> [Excerpt to read]

((

On June 17, 1982, Crump was making a pumpkin pie in the prison's kitchen while chained with a 10-inch shackle. He was able to escape the shackles due to unknown circumstances and later escaped from the prison itself. Crump stole a car and a gun and drove back to Albuquerque.

=== Murder of Ian Smith ===
Crump arrived in Albuquerque not long after and ditched the car. He waved down a cab being driven by 22-year-old Steve Hewitt, who stopped, and Crump jumped in and held him at gunpoint. He told the driver "I want you to know I'm Thomas Wayne Crump" before shooting him two times in the head. The bullets both bounced off his skull and Hewitt survived. Hours later Crump flagged down another cab, that being driven by 44-year-old Ian Smith. Crump attacked Smith who fought back. During their struggle Crump accidentally shot himself in his right shoulder, but was able to fight through it and also shoot Smith, killing him.

Crump staggered into a nearby motel and fell to the ground crying in pain. Motel staff called the police who arrived minutes later and arrested him. Nearby they found a taxi where a man appeared to be slumped over. When the officers tried to resuscitate him, they saw that he was already dead, from a gunshot. Crump was taken to an Albuquerque hospital where he was treated and later recovered.

== New convictions and imprisonment ==
In April of the following year, Crump pleaded guilty to murder and attempted murder, for which he was given a 62-year prison term for him to serve on top of his two life sentences. Afterwards Crump was extradited to Nevada because he still had to stand trial for a murder there, that of Jodie Jameson. During the trial there, jurors got to hear a videotaped confession of Crump admitting to killing Jameson due to him believing she was in cahoots with a career criminal. In the confession he stated that he "snapped", but denied feeling guilt about killing her.

 "I snapped. I didn't have, nothin'. I told her she could take [the money] to hell with her. No crime of murder, of violence is justifiable, but in my estimation it was. She deserved what she got, I don't feel no remorse over it. I could have obtained my money without killing her. I just wanted to kill her. It's an eye for an eye. I premeditated. I knew I was going to kill her and I did."

Crump stated that he "deserved the death sentence". In May 1984, he was sentenced to death. While on death row, Crump confessed to killing a total of seven people during his lifetime, starting at age 16 with the murder of a priest. Crump was scheduled to be executed on November 14, 1986, but that was delayed. In 1992 Crump was accused of stabbing another death row inmate who survived the attack.

== Death ==
For the remainder of his life, Crump was housed on death row. 34 years after being sentenced to death, on June 22, 2018, the 78-year-old Crump died.

))

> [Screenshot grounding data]
((

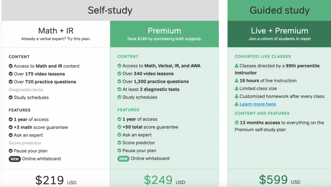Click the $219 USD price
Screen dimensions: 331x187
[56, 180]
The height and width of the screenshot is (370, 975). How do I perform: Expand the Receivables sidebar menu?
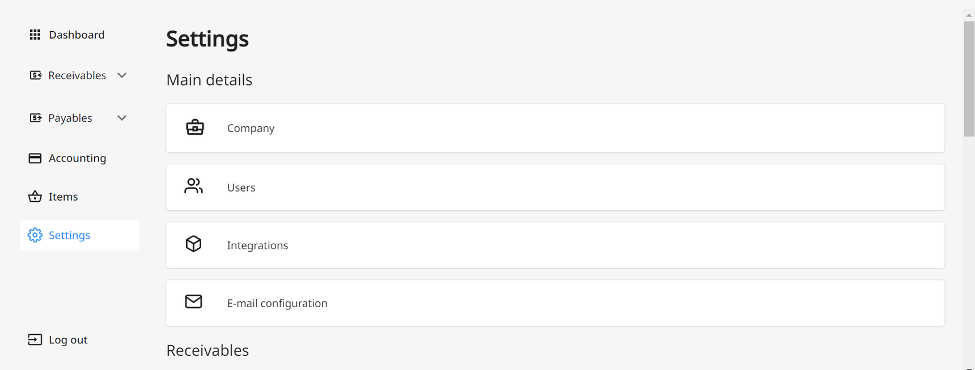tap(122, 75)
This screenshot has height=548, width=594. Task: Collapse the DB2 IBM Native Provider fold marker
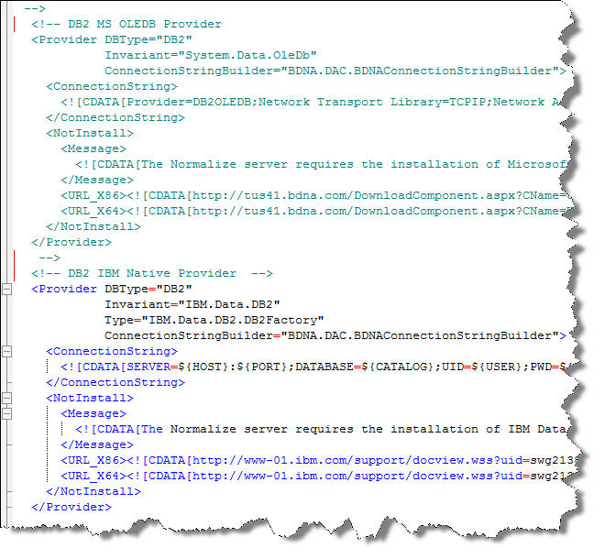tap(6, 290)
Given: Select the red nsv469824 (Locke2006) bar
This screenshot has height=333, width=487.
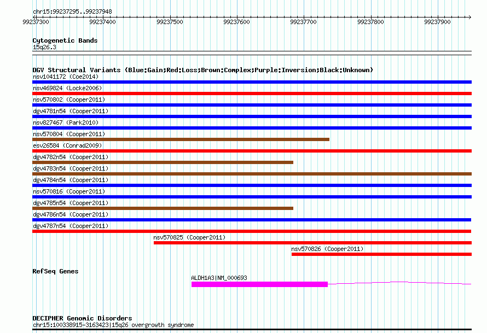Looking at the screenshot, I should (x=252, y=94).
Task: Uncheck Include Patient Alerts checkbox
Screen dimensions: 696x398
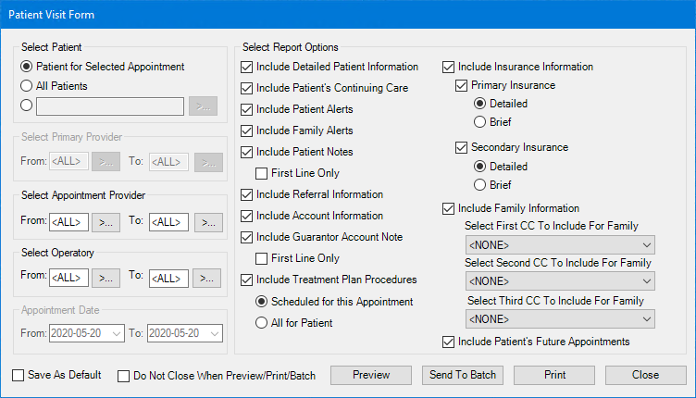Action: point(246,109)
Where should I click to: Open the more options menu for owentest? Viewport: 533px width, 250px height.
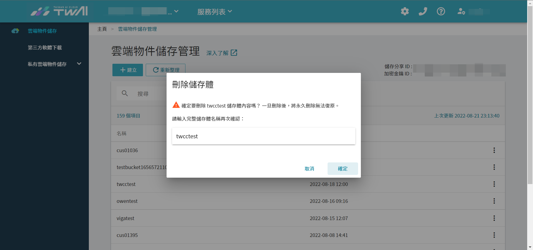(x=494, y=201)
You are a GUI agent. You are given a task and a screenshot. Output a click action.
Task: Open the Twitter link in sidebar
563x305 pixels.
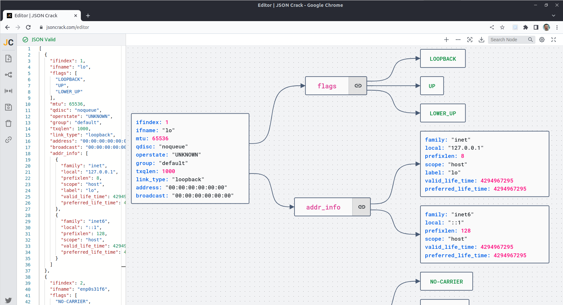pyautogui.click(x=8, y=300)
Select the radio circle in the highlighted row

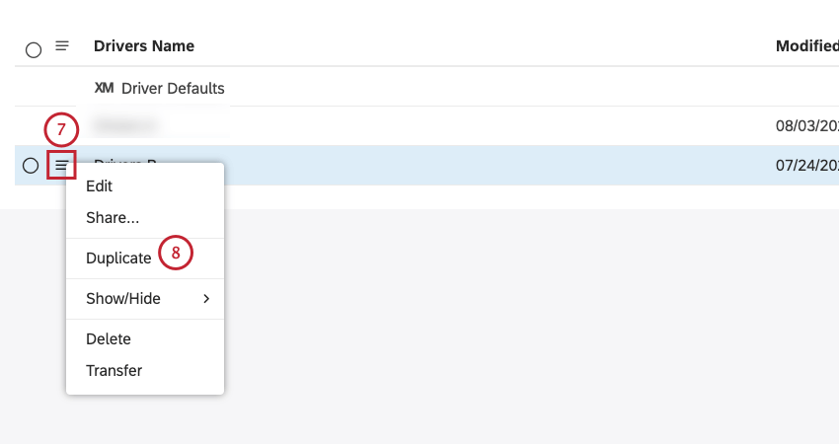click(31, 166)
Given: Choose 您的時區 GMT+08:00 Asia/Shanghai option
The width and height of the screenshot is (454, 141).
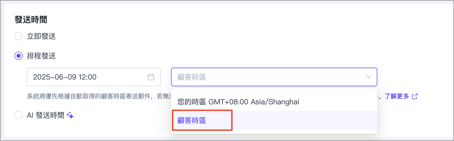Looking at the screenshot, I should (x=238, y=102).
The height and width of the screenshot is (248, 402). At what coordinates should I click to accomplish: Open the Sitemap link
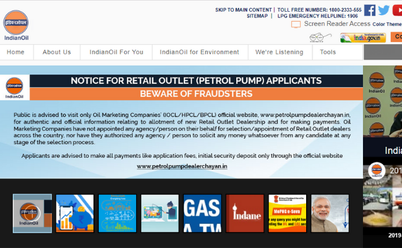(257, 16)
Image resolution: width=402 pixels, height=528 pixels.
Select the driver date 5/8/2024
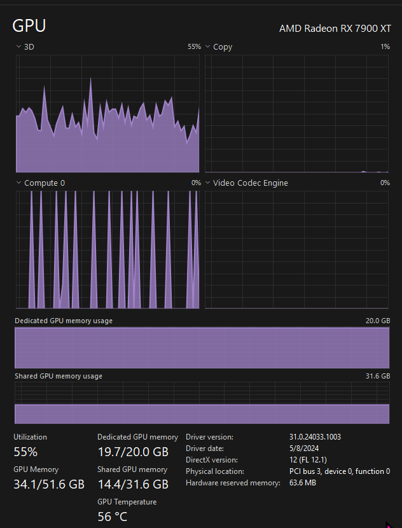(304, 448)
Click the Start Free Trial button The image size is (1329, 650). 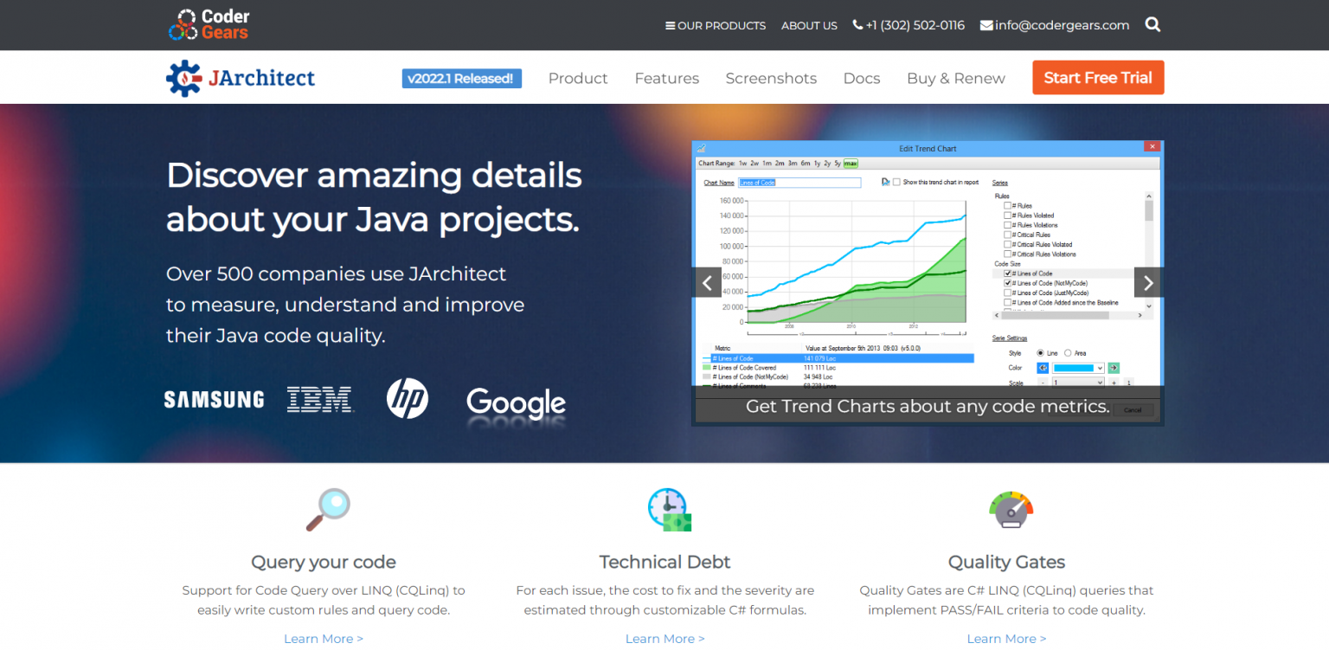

))

> [Tasks to carry out]
A) Which people besides Crump does the Crump excerpt name?
B) Can you echo the part of the Crump excerpt that opens with the words containing "Crump stated that" and closes with "survived the attack."?
These records have no connection to the Crump excerpt.

> [Results in order]
A) Steve Hewitt, Ian Smith, and Jodie Jameson

B)
Crump stated that he "deserved the death sentence". In May 1984, he was sentenced to death. While on death row, Crump confessed to killing a total of seven people during his lifetime, starting at age 16 with the murder of a priest. Crump was scheduled to be executed on November 14, 1986, but that was delayed. In 1992 Crump was accused of stabbing another death row inmate who survived the attack.